If we define R in Z × (N − {0}) such that (r, s)R(w, z) if and only if ws = zr.

how do I demonstrate R is a equivalence relation?

Answer 1

Specifically, our equivalence relation $R$ was defined by: $\frac{w}{z} R \frac{r}{s}$ if and only if $ws=zr$.
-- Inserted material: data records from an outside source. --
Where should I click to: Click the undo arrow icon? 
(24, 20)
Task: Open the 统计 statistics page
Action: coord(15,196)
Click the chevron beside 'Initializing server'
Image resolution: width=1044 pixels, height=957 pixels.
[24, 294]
Let’s show that $R$ is an equivalence relation.
Proof:
$(1)$ Reflexive: For any $x$ and $y$, $xy = xy$. So the definition of $R$ implies that $\frac{x}{y} R \frac{x}{y}$.
$(2)$ Symmetric:if $\frac{w}{z} R \frac{r}{s}$ then $ws = zr$ ,so $ zr = ws$ ,so $ rz = sw $ which implies that $\frac{r}{s} R \frac{w}{z}$.
$(3)$ Transitive: Suppose that $\frac{w}{z} R \frac{r}{s}$ and $\frac{r}{s} R \frac{x}{y}$. By the definition of R, we have, $ws=rz$ and $ry=xs$. We then have $wsy=rzy$ and $ryz= xsz$. Since, $rzy=ryz$, we have, $wsy=xsz$. By simple manipulation, we have, $wy=xz$ which gives $\frac{w}{z} = \frac{x}{y}$ satisfying the relation $R$.

Since $R$ is reflexive, symmetric, and transitive, it is an equivalence relation.